User:Catrope/Extension review/CollabWatchlist
Base revision: r95194
CollabWatchlist.php
edit- Config variables should be clearly separated near the top of the file, before any setup code. They should also have clearer documentation: the comment for
$wgCollabWatchlistRecursiveCatScan
is very vague, and two others don't have a doc comment at all- Fixed in r99867 User:Flohack
- The
fnFoo
functions should be static functions in aCollabWatchlistHooks
class, so as to avoid putting functions in the global namespace- Fixed in r99867 User:Flohack
- The defined constants (
COLLABWATCHLISTUSER_OWNER
and friends) should also be in a class- Fixed in r99867 User:Flohack
- Support for MW 1.16 and below in
fnCollabWatchlistDbSchema()
is pointless because you're using ResourceLoader, which is in MW 1.17+ only- Fixed in r99867 User:Flohack
- The noctid SQL should only be run if you detect an old schema. Is it safe to assume that you're the only one who ever had that old schema?

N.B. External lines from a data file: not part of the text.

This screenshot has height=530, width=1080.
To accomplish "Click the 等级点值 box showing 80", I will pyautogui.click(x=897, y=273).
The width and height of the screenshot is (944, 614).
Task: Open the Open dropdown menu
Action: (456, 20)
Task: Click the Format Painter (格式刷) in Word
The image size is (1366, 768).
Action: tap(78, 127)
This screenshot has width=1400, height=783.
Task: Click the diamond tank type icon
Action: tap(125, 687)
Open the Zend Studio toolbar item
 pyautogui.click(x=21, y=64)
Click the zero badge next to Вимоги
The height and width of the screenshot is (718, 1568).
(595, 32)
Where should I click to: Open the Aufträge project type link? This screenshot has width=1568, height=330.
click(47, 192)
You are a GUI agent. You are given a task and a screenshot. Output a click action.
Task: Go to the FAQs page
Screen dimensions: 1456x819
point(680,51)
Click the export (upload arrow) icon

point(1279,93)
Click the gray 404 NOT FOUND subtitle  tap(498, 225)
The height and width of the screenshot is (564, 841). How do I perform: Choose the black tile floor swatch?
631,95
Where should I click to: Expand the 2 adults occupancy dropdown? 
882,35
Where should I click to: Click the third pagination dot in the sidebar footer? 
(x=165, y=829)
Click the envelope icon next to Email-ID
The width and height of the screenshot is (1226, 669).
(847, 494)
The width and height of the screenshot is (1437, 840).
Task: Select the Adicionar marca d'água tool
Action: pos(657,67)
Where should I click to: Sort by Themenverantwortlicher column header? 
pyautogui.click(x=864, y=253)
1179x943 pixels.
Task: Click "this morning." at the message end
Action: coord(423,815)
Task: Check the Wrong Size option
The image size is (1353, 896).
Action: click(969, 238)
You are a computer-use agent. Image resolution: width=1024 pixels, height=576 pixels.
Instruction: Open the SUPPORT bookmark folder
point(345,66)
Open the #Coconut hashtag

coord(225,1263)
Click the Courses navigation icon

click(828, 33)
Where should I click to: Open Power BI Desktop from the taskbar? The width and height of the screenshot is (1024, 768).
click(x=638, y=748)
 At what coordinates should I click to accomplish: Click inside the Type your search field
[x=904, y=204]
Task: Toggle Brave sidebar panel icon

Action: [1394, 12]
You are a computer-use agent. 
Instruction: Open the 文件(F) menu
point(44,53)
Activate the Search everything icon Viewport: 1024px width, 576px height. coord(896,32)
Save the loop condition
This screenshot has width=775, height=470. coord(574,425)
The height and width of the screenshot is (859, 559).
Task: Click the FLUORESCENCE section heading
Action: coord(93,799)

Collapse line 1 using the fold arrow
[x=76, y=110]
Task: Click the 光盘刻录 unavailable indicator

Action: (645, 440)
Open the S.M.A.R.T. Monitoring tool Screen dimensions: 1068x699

- How would I detect an old schema? Is it ok to run SQL commands within that function?!? User:Flohack
CollabWatchlistTest.php
edittestCategoryTree()
isn't really a unit test. All it seems to do is check thatprintTree()
doesn't throw any exceptions, fatals or warnings, and let the user visually inspect the tree. A real unit test has assertions, and tests only a small piece of code (e.g. one function)- It was not intended to be a real unit test. I have added a markTestSkipped call in the setUp method in r99867. User:Flohack
sql directory
edit- Please combine all tables into a single SQL file
- But $updater->addExtensionUpdate does not seem to support adding multiple tables in one sql file. I have seen several extensions, only doing one addExtensionUpdate call with one addTable, when in fact the sql file contains multiple tables. I'd consider that bad practice, as the code suggests it creates only one table, when in fact it creates several. Do you agree on that? User:Flohack
- Why does the
collabwatchlist
table userl_
as its field prefix?cw_
would make more sense- I added an sql file which renames that in r99867. See related question above, regarding detecting an old schema. User:Flohack
- Put
UNIQUE KEY(foo)
outside of the table creation for SQLite compatibility. See the coding conventions page- Fixed in r99867 User:Flohack
- Use field prefixes consistently. In particular, don't use the name
user_id
for a field that is a foreign key touser.user_id
, because the entire point of using field prefixes is to avoid having to use syntax likeuser.user_id
in queries to disambiguate your field names - ENUMs are evil, don't use them in new code. It's much easier to define numerical constants in PHP (e.g.
COLLABWATCHLISTUSER_OWNER = 1
) and put those in an integer field in your DB table- Fixed in r99867 User:Flohack
- Why does
collabwatchlistuser
have an auto-incremented primary key field? Can't you just drop that and add a unique index on(rl_id, user_id)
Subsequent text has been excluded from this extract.